Christof Stache | AFP | Getty Images
Facebook on Monday will begin urging some iPhone and iPad users to let the company track their activity so the social media giant can show them more personalized ads.
The move comes alongside Apple‘s planned privacy update to iOS 14, which will inform users about this kind of tracking and ask them if they want to allow it.
The two companies have been at odds for a decade, and have recently engaged in a heated war of words around these privacy changes. Last week, Facebook CEO Mark Zuckerberg called Apple one of its biggest competitors and said the privacy changes will hurt the growth of “millions of businesses around the world.” The next day, Apple CEO Tim Cook alluded to Facebook in a speech at a data privacy conference in Brussels, saying, “If a business is built on misleading users, on data exploitation, on choices that are no choices at all, it does not deserve our praise. It deserves reform.”
The battle focuses on a unique device identifier on every iPhone and iPad called the IDFA. Companies that sell mobile advertisements, including Facebook, use this ID to help target ads and estimate their effectiveness.
With a forthcoming update to iOS 14, each app that wants to use these identifiers will ask users to opt in to tracking when the app is first launched. If users opt out, it will make these ads a lot less effective. Facebook has warned investors that these looming changes could hurt its advertising business as soon as this quarter.

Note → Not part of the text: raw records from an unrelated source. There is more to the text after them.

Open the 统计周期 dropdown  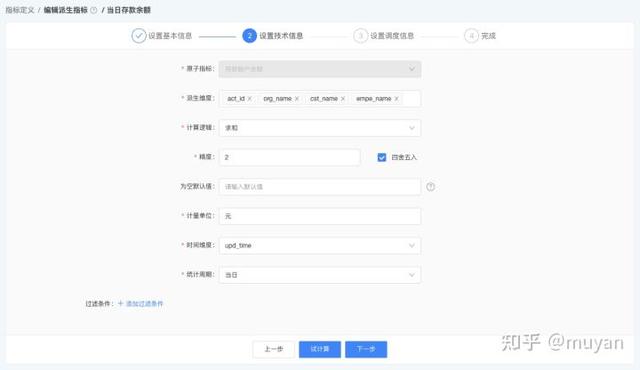point(320,275)
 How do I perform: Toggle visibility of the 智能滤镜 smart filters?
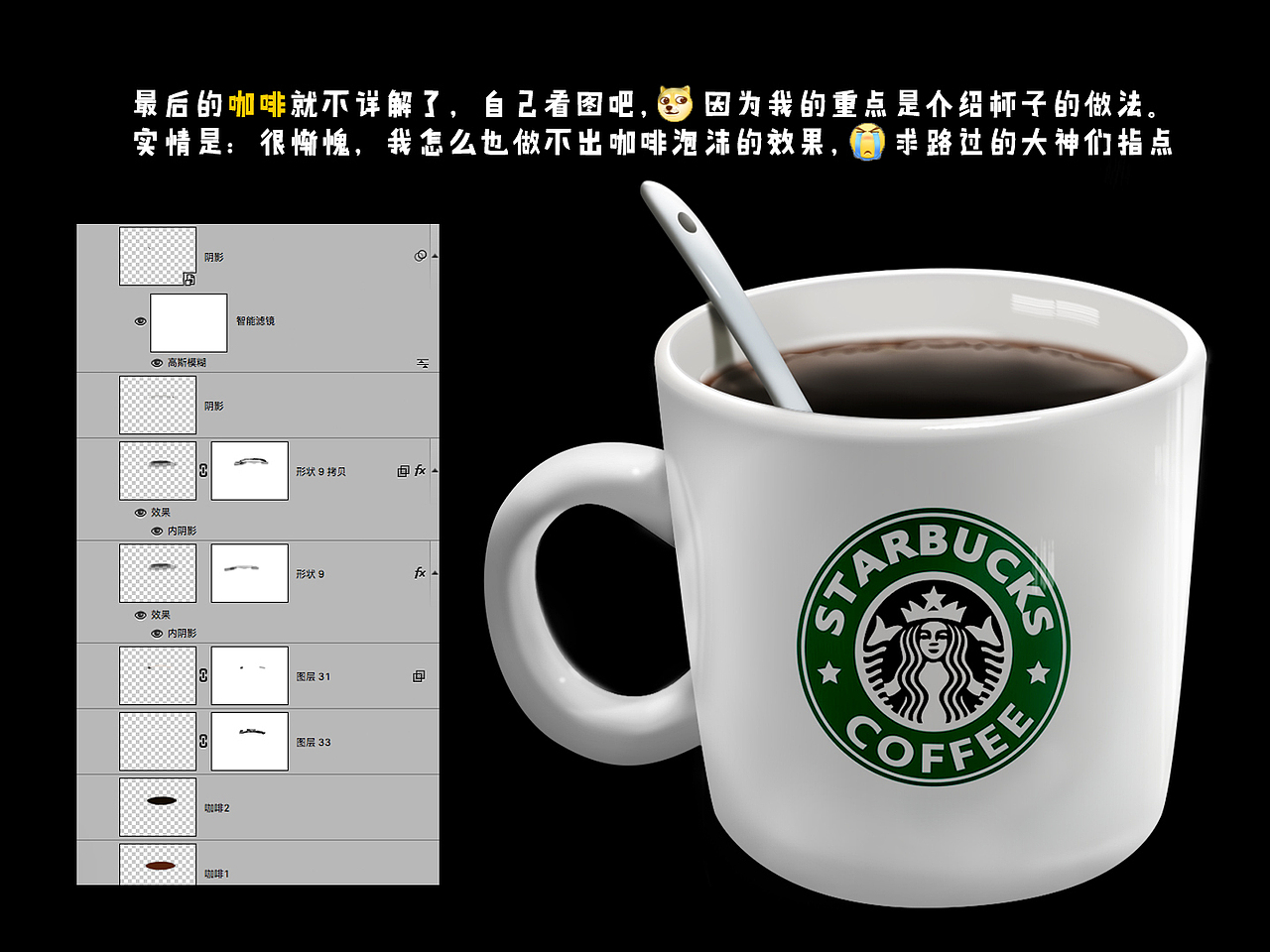point(141,320)
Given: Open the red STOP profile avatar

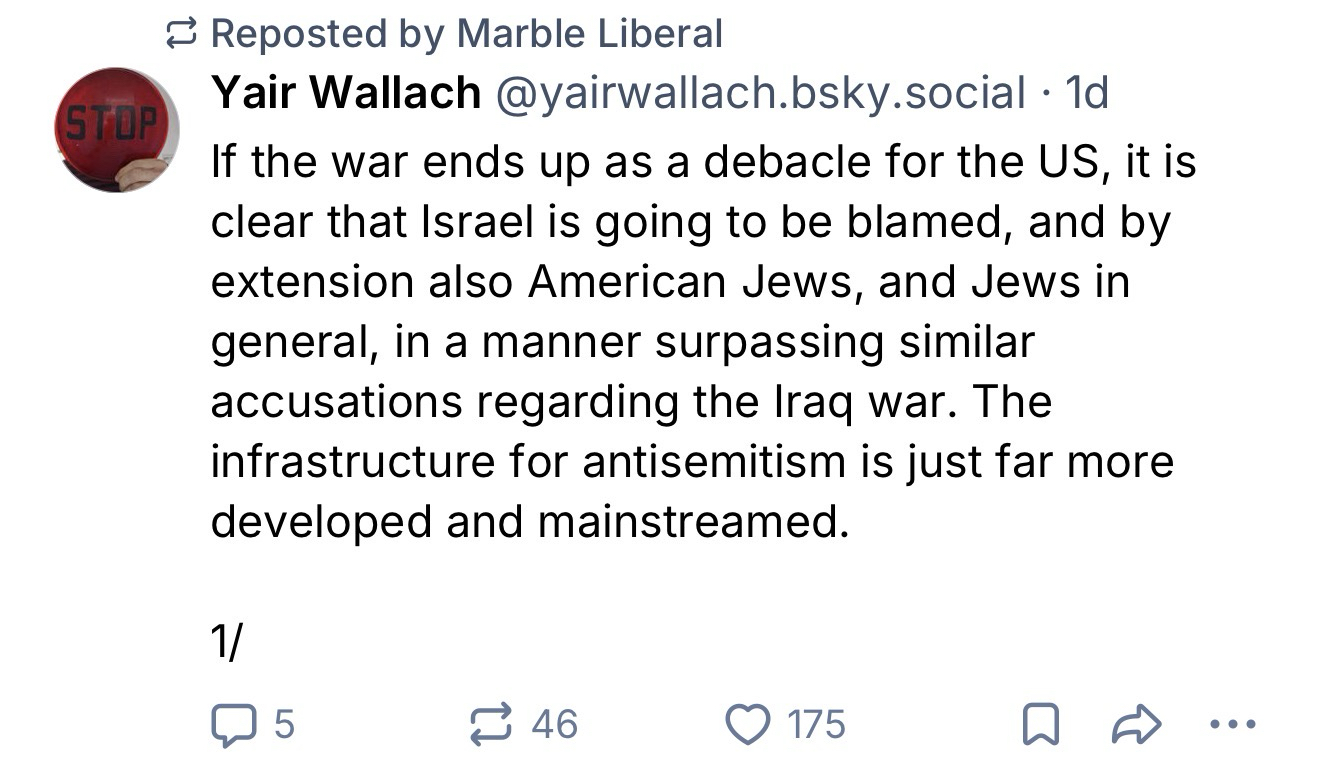Looking at the screenshot, I should coord(116,130).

Facebook is testing the effects of this update now, before Apple makes it mandatory for all apps early this spring.
As part of this test, Facebook will begin showing some users its own prompts starting on Monday, explaining why it wants to track this activity and asking users to opt in. These prompts will appear on Apple users’ screens immediately before the Apple pop-up appears.
One test version of the Facebook prompt has a bold-faced header asking “Allow Facebook to use your app and website activity?” and claims that Facebook uses that information to “provide a better ads experience.” It will then offer users a choice between “Don’t Allow” and “Allow.” (The precise language and appearance of the Facebook prompt may vary.)
No matter which selection users make on the Facebook prompt, if they choose not to allow tracking on the Apple pop-up, that choice will be final and Facebook will honor it.
Correction: An earlier version of this story misquoted a portion of Tim Cook’s speech. The quote has been corrected.